In the Greco lab, our goal is to define how tissues maintain themselves throughout the course of our lives in the face of continuous cellular turnover, frequent injuries, and spontaneous mutations.
Despite the highly dynamic nature of this process, the field has been limited by the inability to track the same cells over time and interrogate their behaviors in a live mammal. To overcome this challenge, we took inspiration from the developmental biology field to develop novel tools that integrate imaging of stem cells in their niche in live mice with genetics and cell biological approaches. This allows us to understand the complex orchestration of tissue regeneration using the skin as model system.
Our novel live imaging approach (Rompolas 2012) to track and manipulate stem cells in live animals has enabled us to explore multiple fundamental principles of tissue biology:
The importance of support. We discovered that stem cells can be replaced, but loss of the niche disables tissue regeneration. We identified extrinsic cues that spatially organize different stem cell behaviors, including survival and death.
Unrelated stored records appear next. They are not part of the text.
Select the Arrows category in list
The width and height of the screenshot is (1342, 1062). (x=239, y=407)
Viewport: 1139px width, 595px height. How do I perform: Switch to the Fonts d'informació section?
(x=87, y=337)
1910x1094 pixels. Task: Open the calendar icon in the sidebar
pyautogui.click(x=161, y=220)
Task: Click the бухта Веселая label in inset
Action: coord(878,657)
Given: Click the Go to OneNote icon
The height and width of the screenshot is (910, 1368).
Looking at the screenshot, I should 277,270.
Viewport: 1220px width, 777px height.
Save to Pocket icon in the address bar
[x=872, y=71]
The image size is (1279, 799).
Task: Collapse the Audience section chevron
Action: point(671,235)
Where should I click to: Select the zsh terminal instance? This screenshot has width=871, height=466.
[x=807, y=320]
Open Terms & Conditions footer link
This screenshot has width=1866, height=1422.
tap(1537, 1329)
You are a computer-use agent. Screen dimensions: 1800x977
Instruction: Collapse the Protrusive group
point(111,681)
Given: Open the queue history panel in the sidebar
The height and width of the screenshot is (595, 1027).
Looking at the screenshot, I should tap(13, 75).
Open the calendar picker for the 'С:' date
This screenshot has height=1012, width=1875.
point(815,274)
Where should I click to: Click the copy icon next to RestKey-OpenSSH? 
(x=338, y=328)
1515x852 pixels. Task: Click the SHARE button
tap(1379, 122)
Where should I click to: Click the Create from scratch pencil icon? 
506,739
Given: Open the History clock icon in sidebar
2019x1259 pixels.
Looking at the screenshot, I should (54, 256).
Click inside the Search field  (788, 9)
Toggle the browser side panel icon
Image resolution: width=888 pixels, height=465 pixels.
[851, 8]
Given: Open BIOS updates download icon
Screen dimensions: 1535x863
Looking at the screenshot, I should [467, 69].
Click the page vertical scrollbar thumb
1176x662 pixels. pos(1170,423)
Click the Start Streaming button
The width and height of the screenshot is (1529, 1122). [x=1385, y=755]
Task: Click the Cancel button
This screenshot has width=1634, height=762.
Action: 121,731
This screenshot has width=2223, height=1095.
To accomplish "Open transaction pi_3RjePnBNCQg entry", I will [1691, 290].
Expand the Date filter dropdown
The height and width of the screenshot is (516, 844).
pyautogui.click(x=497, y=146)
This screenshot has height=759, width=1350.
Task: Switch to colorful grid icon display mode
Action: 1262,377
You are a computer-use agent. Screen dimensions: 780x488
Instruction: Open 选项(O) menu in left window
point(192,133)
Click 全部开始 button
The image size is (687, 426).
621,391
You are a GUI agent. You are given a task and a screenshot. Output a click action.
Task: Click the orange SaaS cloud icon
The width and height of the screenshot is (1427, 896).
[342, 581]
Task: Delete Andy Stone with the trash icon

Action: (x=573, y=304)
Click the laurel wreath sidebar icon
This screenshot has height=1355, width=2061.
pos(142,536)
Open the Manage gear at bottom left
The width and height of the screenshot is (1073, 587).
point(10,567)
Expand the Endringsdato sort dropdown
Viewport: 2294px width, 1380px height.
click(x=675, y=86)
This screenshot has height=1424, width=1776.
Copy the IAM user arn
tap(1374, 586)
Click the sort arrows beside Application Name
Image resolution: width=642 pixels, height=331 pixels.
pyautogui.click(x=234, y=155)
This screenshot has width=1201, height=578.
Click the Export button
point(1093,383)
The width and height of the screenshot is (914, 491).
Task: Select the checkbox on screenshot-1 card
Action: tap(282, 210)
Flexibility to demands. We showed that stem cells adapt their fate choices to satisfy tissue requirements after injury and during homeostasis. This adaptability maintains normal tissue architecture, despite mutant cells or aberrant differentiation cues. We also found that stem cell neighbors coordinate their fate choices: differentiation of a stem cell induces symmetrical division of a neighboring stem cell.
Endogenous mechanisms of preventing disease. We demonstrated that the epithelium and mesenchyme possess diverse mechanisms to correct aberrant growths induced by mutational or non-mutational insults, suggesting an exciting concept: that our tissues have innate mechanisms to eliminate tumors in their earliest stages.
These breakthroughs advance our long-term goal of understanding organ homeostasis, injury response, and oncogenic tolerance. On-going projects are looking at understanding the mechanism of skin tolerance to mutations as well as how the different tissue types such as epithelium, fibroblasts, and vasculature contribute to skin homeostasis throughout our lifetimes.